Conclusion and Recommendations
Cassava is a versatile staple crop in Nigeria, serving as a major source of livelihood, especially for rural households. Unfortunately, poverty remains pervasive among these farmers, hence the need to explore the potential for value-addition. The study’s findings unequivocally established a robust causal relationship between cassava value addition and increased income among smallholder farmers in Kogi State, Nigeria. Employing propensity score matching to mitigate selection bias, the analysis revealed income premium ranging from ₦106,141 to ₦113,945 for cassava farmers who engaged in value-added as against those who do not engage in value addition. These findings revealed the potential of value addition as a strategic pathway to enhance rural livelihoods and agricultural transformation. Key factors influencing the adoption of value addition include gender, education, access to credit, age, market linkage, access to and farming experience. Women, individuals with higher educational attainment, and those with access to financial resources were more likely to engage in value-added activities. Access to credit gives farmers a higher advantage to engage in value addition practices. By providing farmers with the necessary financial resources, credit facilitates investments in processing equipment, raw materials, and working capital. Consequently, it empowers them to diversify income sources, reduce income volatility, and enhance overall agricultural productivity.

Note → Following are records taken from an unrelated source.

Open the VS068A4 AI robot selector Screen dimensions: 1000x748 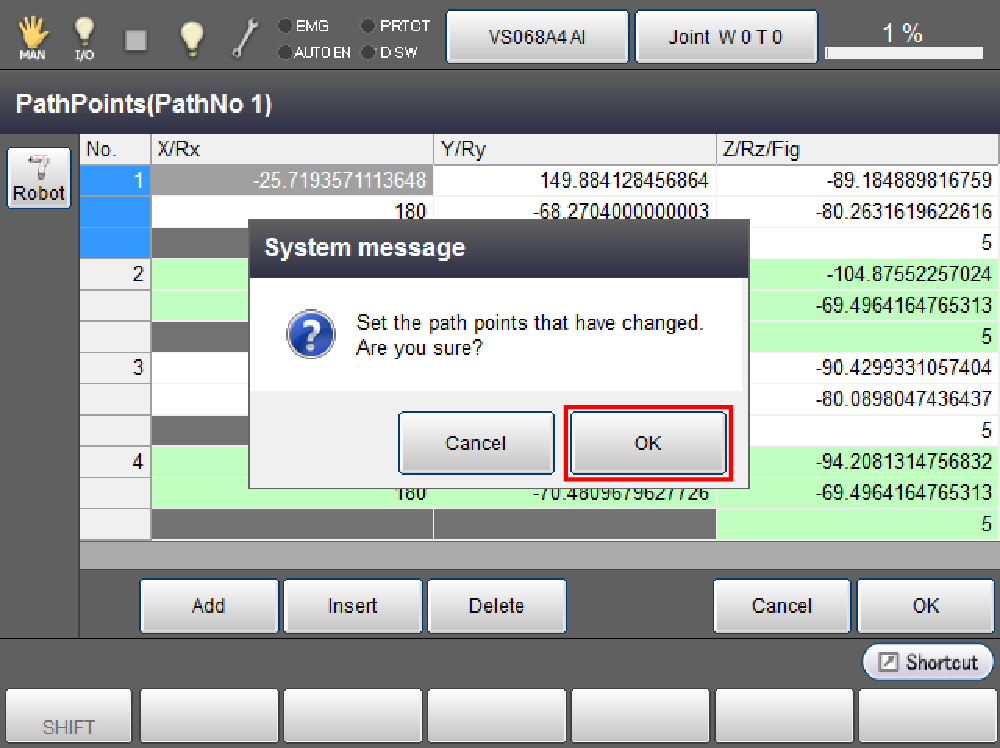pyautogui.click(x=537, y=37)
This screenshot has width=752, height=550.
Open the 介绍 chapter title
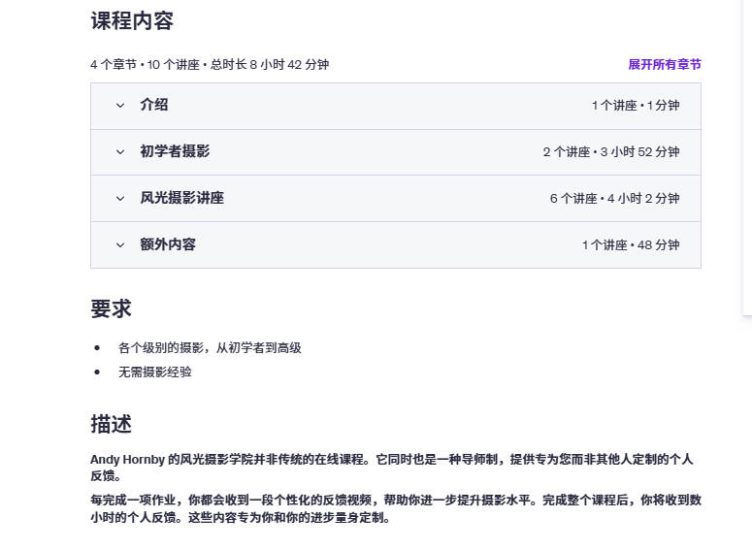click(x=154, y=105)
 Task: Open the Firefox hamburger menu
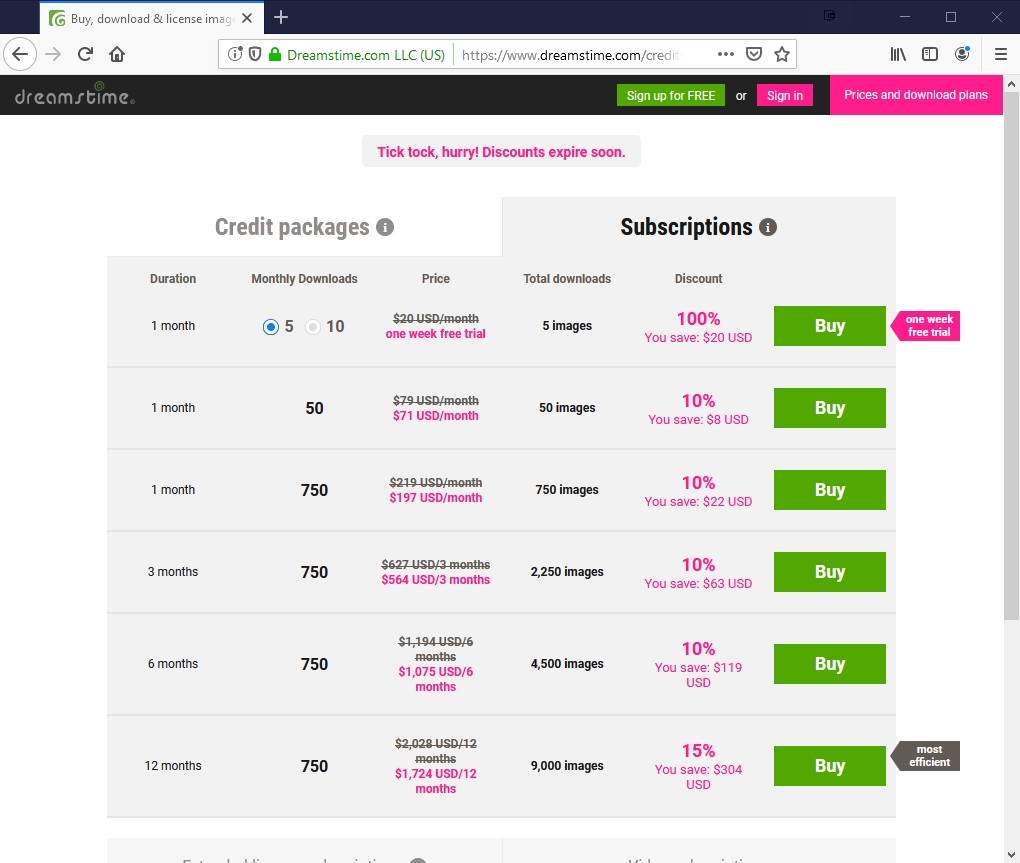point(1001,54)

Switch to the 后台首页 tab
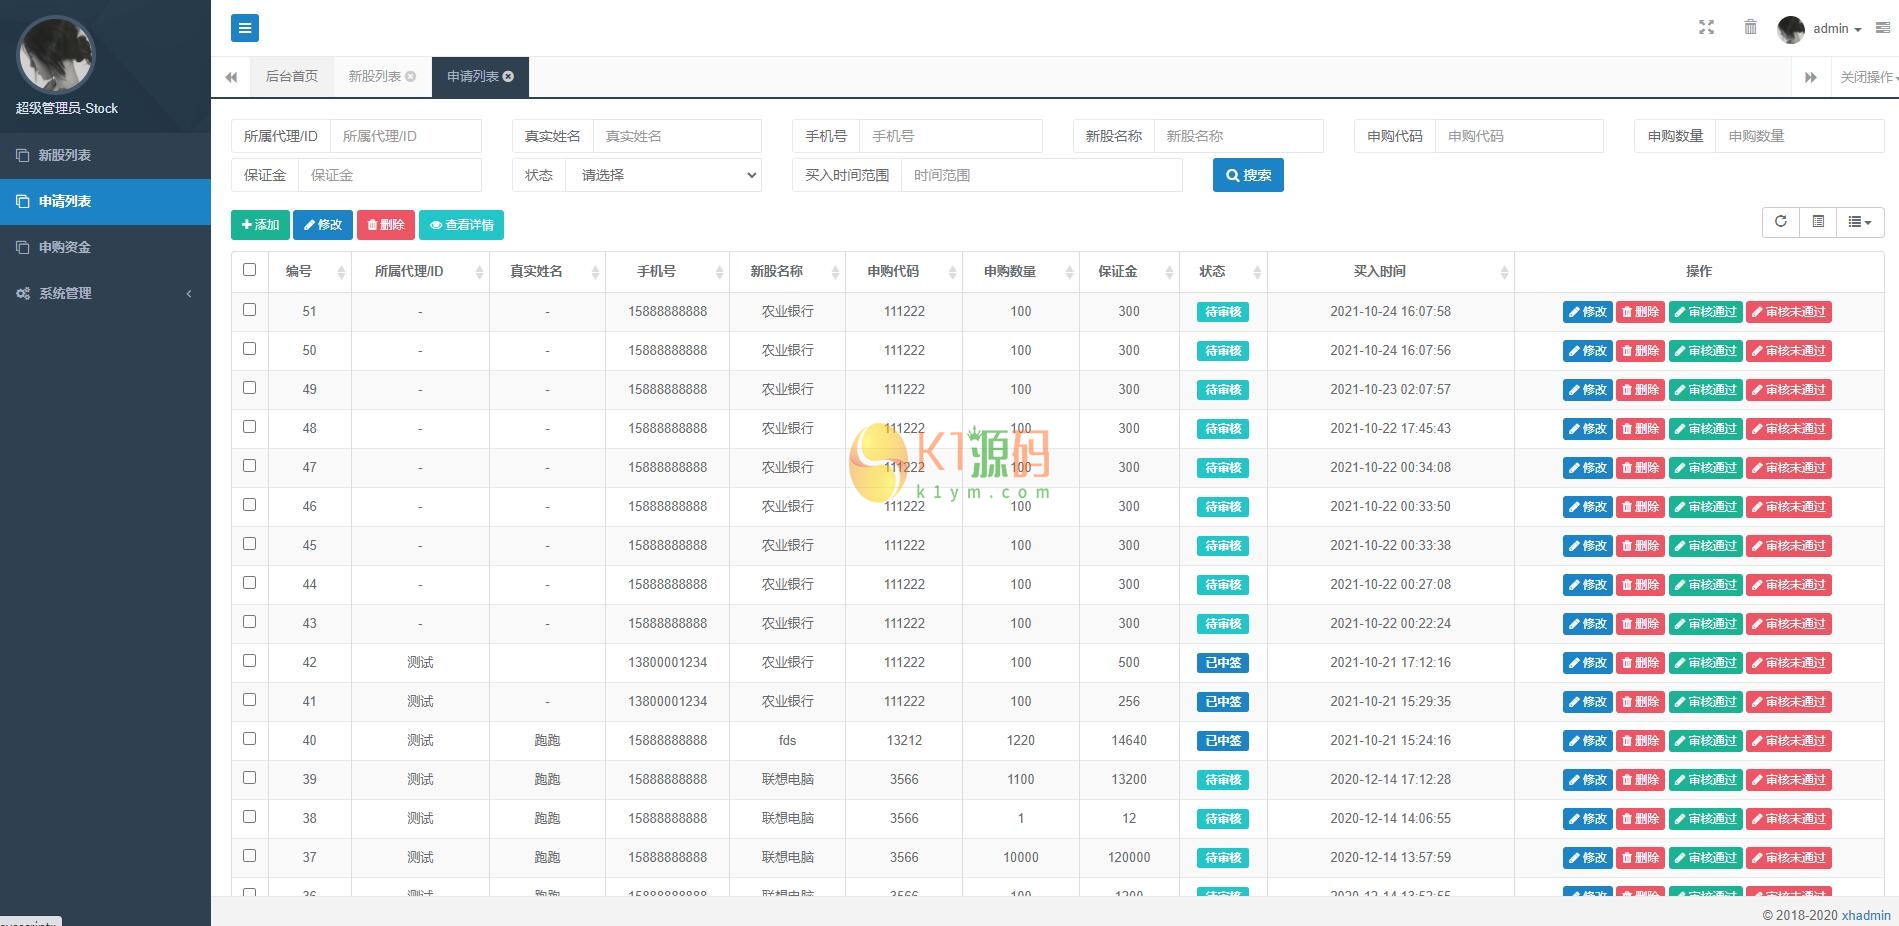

This study recommends that policymakers and development practitioners should prioritize investments in gender-responsive initiatives, education and skill development, and access to finance. The revitalization of agricultural cooperatives and other farmer organizations is also imperative to enhance their capacity to support value-added activities. In subsequent studies, researchers could explore additional identification strategies, such as using instrumental variables (IV), difference-in-differences (DID) with panel data, or other approaches that can help address latent heterogeneity.